Employers also need to have a hard think about the training programs for their younger employees, not just for their current jobs but looking beyond to their broader careers.
There are lots of innovative solutions out there. CodePath works with employers and higher education institutions to redesign computer science courses, helping talent that hasn’t been recognized get into the world of tech…
But it’s also vital that employers don’t try to merely tick the boxes, filtering out promising employees simply because they didn’t get the right guidance, or didn’t choose a subject directly linked to their jobs.
A lack of skills is not a lack of talent, and I’m quite glad of that. There are a lot of arts and humanities graduates out there making a real difference in business, and long may it continue.
Is it time to Free the Middle Manager?
So while it’s a tough time for Gen Z job seekers, spare a thought for the poor middle manager, who is also facing growing challenges.
According to a survey by the Harvard Business Review, middle managers (defined as those managing 1-6 people) are 46% less satisfied with their jobs than senior executives.
During this turbulent year, they have struggled more than twice as much as executives when it comes to maintaining a sense of belonging… They are more stressed, and they are less productive…
It’s not just a story about the pandemic, and the stresses they are feeling have been building for years, and they are likely to be permanent.
As we move towards greater hybridization and distributed workforces, the traditional role of the middle manager is being trampled into the dust.
First… The conventional 9-to-5 model is growing obsolete
It’s obvious that flexible, asynchronous work schedules mean better work-life balance, less stress (arguable), and higher productivity.
The old-fashioned “management by walking around” approach is no longer effective.
Instead, managers have to custom-build operating procedures and workflows for their teams, that don’t depend on in-person communication
It’s something that many organizations are woefully unprepared for.
A second finding of the Harvard Business Review survey is that a distributed workforce is replacing the physical office.
When information sharing moves from desks and meeting rooms to digital channels, it becomes much easier to automate information sharing and decision-making.
On one hand, it improves transparency, but it also eliminates many information-sharing mechanisms that would otherwise be the responsibility of middle managers.
Measuring output has become easier while building a shared purpose has become harder.
With a distributed workforce, holding a team together is more challenging than ever.
And the shift to digital tools has dramatically simplified the process of tracking and measuring output.
The traditional management approach of “command and control” is unnecessary, and in many cases, counterproductive.
It’s not all bad news. Middle managers still have a key role to play — but they need to go with the times.
Middle managers must loosen their grip on the flow of information, they must embrace a more open culture, that doesn’t require them to decide what information should be shared across teams.
They will also need to be open to greater scrutiny and day-to-day accountability from their employees, whom they must empower to make quicker and better decisions on their own.
The number of the day is 68 – that’s 68%
7 in 10 companies surveyed by McKinsey about hybridized work say they have no detailed plan – either communicated or in place – for the return of their employees to the office.
How does it break down?
4% have not put any thought at all into the return to the office…
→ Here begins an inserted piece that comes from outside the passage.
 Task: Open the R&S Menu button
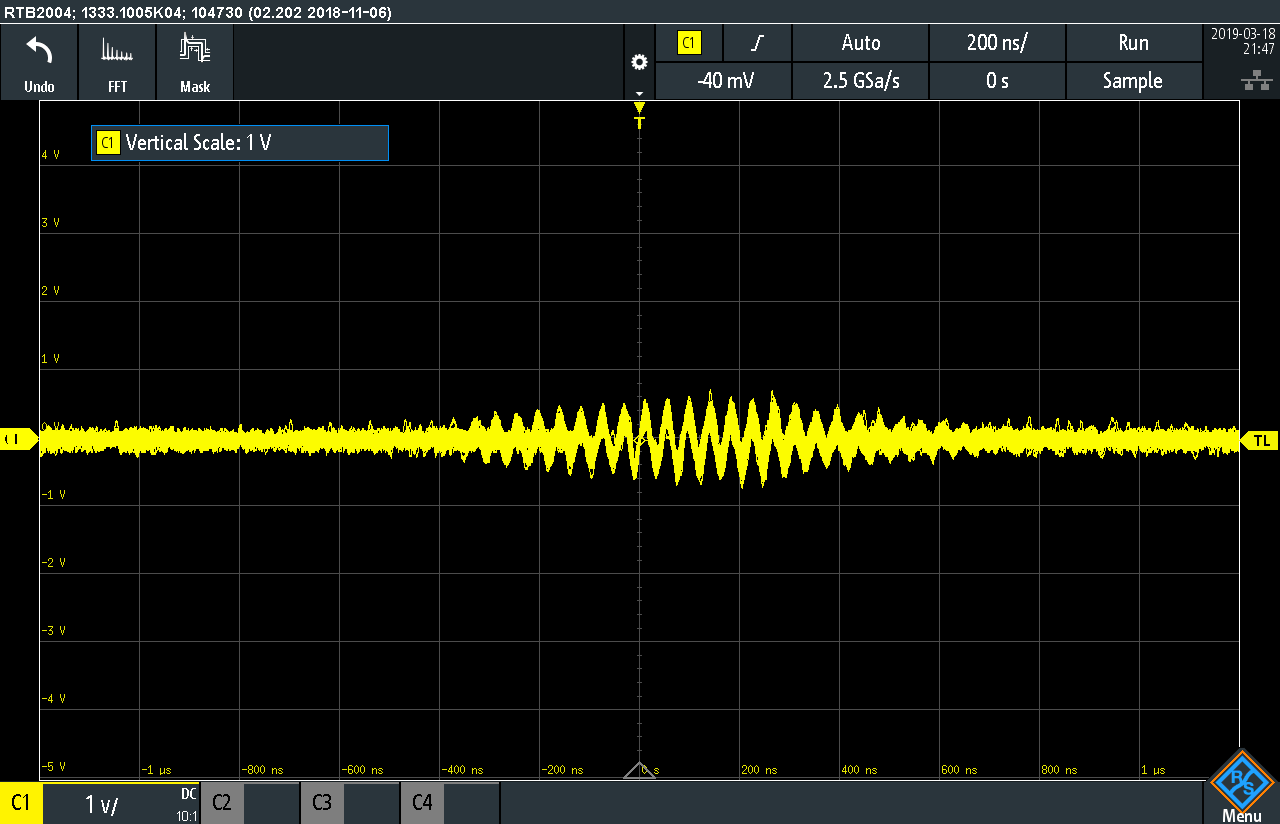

About a third have some general ideas being discussed – but definitely no plan, or a shared vision
And another third does have a high-level vision, that is actually aligned among the top teams, but nothing is communicated to their employees.
With more people getting the vaccine every day and the prospect of a health passport being implemented in the EU (and possibly in the US), it seems crazy that more companies have not already started to plan for a return to the office in safe conditions.
They need a carefully thought-out plan and a very clear timeline.
And it isn’t helped by national and international health guidelines that aren’t necessarily aligned.